The PRC Regulations on the Supervision and Administration of Medical Devices (“Regulations”) have recently been amended and promulgated by the State Council. The new Regulations, which will be effective from 1st June 2021, provide some important changes of which the medical device industry should be aware.

Under the current Regulations, a license to manufacture medical device is only granted to the Market Authorization Holder (“MAH”) itself. However, a pilot scheme has been in place since 2017, first in the Shanghai Free Trade Zone and subsequently extended to other regions, permitting MAHs to contract out their manufacturing activities. The new Regulations now widen that pilot scheme to a country-wide basis, enabling those without manufacturing capability, e.g. pure research institutions, to commercialize their inventions by outsourcing production.

The new Regulations also simplify and optimize the process for obtaining marketing approval. Previously, clinical testing could be exempted but clinical evaluation (which, if clinical testing was exempted, could be based on literature research and/or clinical data from predicate devices) is mandatory for all registration applications. The new Regulations broaden the exemption, allowing clinical evaluation also to be dispensed with if certain criteria are met. In addition, conditional approval of medical devices is introduced for rare diseases, life-threatening diseases without other effective treatment, and emergency use in case of major public health events.

In line with the national aim of promoting innovation, the new Regulations give priority to novel medical devices in the approval process. Further, the legality of laboratory developed tests is confirmed, provided it is used internally by the medical institute that develops the test and there has not been any in vitro diagnostic product approved in the mainland achieving the same purpose.
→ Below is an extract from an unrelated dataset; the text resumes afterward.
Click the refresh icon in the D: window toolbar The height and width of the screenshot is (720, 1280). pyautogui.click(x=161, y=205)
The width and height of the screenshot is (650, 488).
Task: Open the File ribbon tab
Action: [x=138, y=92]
The new Regulations also modify and refine several other aspects in the medical device regulatory regime, including relaxing the strict importation rules for innovative medical devices that have not been approved abroad, emphasizing the compliance responsibilities of MAHs, clarifying rules relating to online sales of medical devices, increasing penalties and extending punishment for violations to legal representatives and other responsible officers in an offending company.